* Extrait du document *
________
En fait je crois que pour aborder la vie, le meilleur moyen était de parler de la mort. Qui mieux que la Mort peut se poser des questions sur la vie ? Quand tu lis la BD, c’est plein de petites questions un peu tristes sur pourquoi on vit. Des choix de vie même. À la fin, la Petite Mort a un choix à faire. Est-ce qu’elle ne va pas le regretter ?
En plus de la mort, tu abordes de nombreux thèmes dans cette BD. Les liens familiaux, l’enfance, l’amitié… Il y a même des évènements historiques. Est-ce que tu voulais parler de tout ça en amont de l’écriture, ou est-ce que ça s’est imposé au fur et à mesure ?
Je déteste savoir ce que je vais faire. J’ai fait trois ans d’impro sur scène. Et la seule BD que j’ai écrite entièrement, je ne l’ai jamais dessinée. Je m’emmerdais. Je savais ce qui allait arriver. Il faut que je me surprenne.
Je savais que je voulais parler de la famille, que la fin serait triste. C’est pour ça que j’ai amené certains personnages qui n’existaient pas sur mon blog, qui sont là pour cette fin justement. Je ne peux pas en parler davantage !
L’idée des fausses pubs par exemple, c’est venu un peu plus tard, quand je me suis demandé comment ancrer la Petite Mort dans une réalité. Ce n’est pas vraiment pour les enfants, mais si des enfants lisent la BD, ils vont reconnaitre Mc Do, Pokémon, Hello Kitty… Mais en même temps, ça n’est pas vraiment Pokémon ou Hello Kitty.
J’inscris la Petite Mort dans un monde parallèle mais qui ressemble beaucoup au nôtre. Un monde où on peut croiser la Mort à l’école et ça ne choque personne.
Les pièces sont nées au fur et à mesure. C’est ça que j’adore, le puzzle. Je sais de quoi je parle, je pose, et après je me dis « Ok, comment lier tel endroit à tel endroit ? ». C’est comme le jeu vidéo. Il va y avoir un dessin animé aussi.
________
* Ensemble de données *
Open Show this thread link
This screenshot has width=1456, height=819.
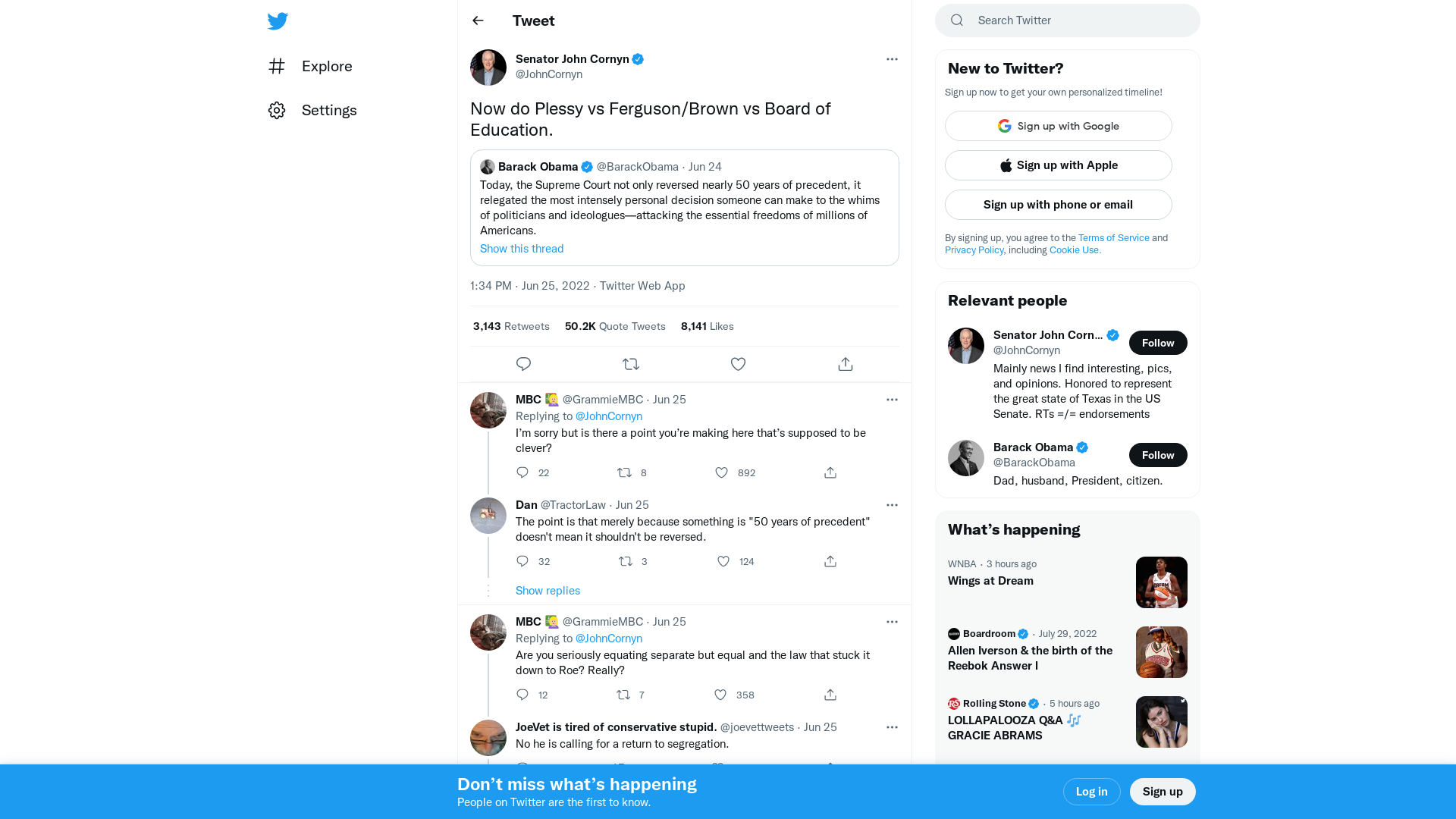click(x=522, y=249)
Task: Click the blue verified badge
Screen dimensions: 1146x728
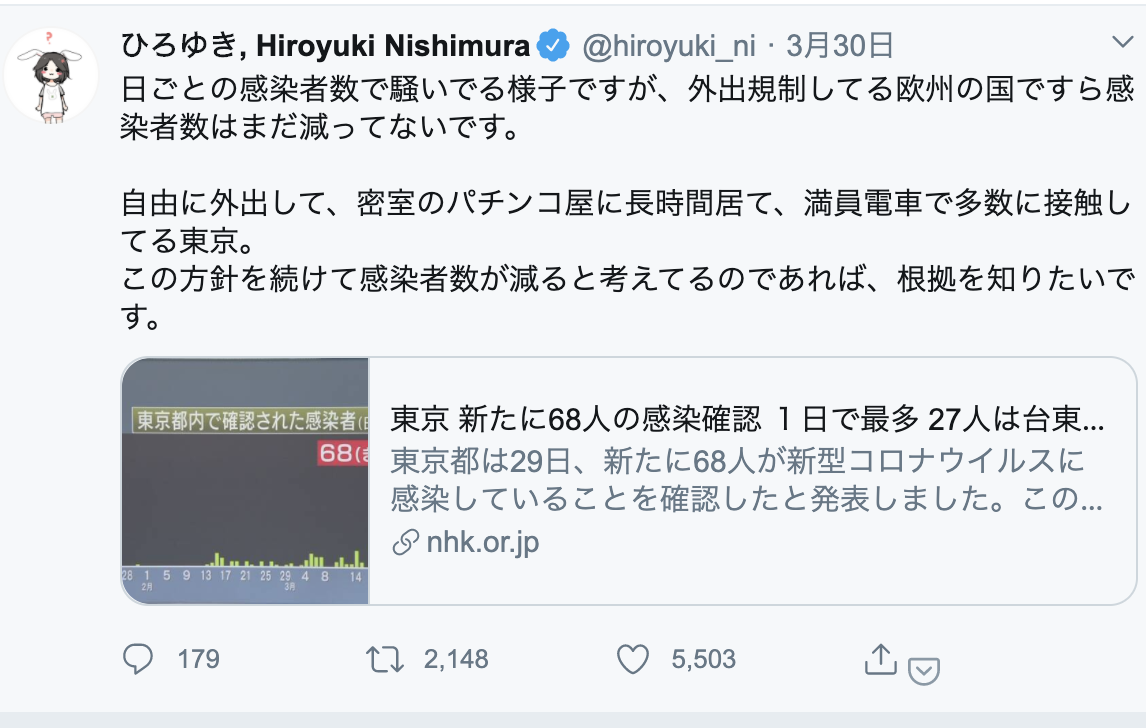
________
* La consigne *
Poursuivez l'entretien sur la BD de la Petite Mort, à partir de sa dernière phrase.

* Réponse à la consigne *
Dans le jeu, c’est l’aventure de la Petite Mort qui fauche les âmes en Enfer, ce qui n’est pas dans la BD. C’est devenu énorme, mais ça n’est pas de ma faute, c’est à force de travailler dessus. Je suis assez pressé…
Avant je faisais des trucs autobiographiques, donc c’était pour me délester d’un poids. Quand les gens ont aimé la BD, ça m’a fait plaisir, mais il n’y avait pas d’enjeu scénaristique. Là, je veux savoir si les gens ont compris, quel message est passé… Je suis pressé de faire des dédicaces pour avoir le retour du public.
Tu fais énormément de choses très différentes : qu’est-ce qui t’a donné envie de faire de la bande dessinée, et quels sont les avantages de ce média ?
Au CP, quand le maître d’école nous a demandé ce qu’on voulait faire quand on serait grand, les autres ont dit pompier, policier. Moi j’ai dit dessinateur de BD. J’ai appris à lire avec Gaston Lagaffe, Les Schtroumpfs, Astérix... J’ai toujours adoré la BD.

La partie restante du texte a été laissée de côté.